◆ RECORD EXTRACTS ◆
===============

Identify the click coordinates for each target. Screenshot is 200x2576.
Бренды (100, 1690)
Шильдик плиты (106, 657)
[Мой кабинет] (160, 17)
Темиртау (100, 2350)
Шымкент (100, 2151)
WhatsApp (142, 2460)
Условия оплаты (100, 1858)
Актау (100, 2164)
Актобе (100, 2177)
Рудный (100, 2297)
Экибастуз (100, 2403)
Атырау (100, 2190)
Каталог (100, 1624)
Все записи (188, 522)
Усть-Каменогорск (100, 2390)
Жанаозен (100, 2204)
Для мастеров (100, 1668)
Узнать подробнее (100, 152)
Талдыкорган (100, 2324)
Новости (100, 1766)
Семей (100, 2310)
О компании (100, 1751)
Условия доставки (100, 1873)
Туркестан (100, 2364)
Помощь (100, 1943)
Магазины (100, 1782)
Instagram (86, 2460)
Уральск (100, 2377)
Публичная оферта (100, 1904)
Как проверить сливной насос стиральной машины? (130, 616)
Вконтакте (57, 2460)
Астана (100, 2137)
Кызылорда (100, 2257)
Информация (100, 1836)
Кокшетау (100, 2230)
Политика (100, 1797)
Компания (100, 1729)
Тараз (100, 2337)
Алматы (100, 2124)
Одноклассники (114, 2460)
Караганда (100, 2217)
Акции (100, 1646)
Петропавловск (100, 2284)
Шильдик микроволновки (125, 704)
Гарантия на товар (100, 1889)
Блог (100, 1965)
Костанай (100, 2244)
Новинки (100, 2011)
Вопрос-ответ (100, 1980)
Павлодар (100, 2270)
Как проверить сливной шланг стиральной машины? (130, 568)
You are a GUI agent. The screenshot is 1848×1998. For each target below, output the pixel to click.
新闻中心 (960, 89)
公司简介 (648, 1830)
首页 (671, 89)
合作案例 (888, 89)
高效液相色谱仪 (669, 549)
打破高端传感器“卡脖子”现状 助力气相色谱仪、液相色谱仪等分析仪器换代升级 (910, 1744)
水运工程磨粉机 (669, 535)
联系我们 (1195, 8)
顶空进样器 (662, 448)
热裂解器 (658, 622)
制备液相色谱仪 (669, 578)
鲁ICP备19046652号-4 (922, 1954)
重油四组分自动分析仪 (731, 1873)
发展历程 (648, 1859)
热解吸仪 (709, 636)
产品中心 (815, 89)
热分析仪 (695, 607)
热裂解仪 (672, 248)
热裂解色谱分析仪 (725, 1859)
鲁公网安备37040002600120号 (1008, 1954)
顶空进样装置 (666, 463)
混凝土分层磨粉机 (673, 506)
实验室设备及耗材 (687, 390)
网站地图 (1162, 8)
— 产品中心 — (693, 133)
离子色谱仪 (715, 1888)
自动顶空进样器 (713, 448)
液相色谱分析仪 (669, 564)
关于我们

===============

◆ WORK ITEM ◆
Reproduce, exactly and only, the lines running from the one with "热裂解色谱分析仪 (725, 1859)" to the end of the listing above.

◆ RESPONSE FOR THIS EXERCISE ◆
热裂解色谱分析仪 (725, 1859)
鲁公网安备37040002600120号 (1008, 1954)
顶空进样装置 (666, 463)
混凝土分层磨粉机 (673, 506)
实验室设备及耗材 (687, 390)
网站地图 (1162, 8)
— 产品中心 — (693, 133)
离子色谱仪 (715, 1888)
自动顶空进样器 (713, 448)
液相色谱分析仪 (669, 564)
关于我们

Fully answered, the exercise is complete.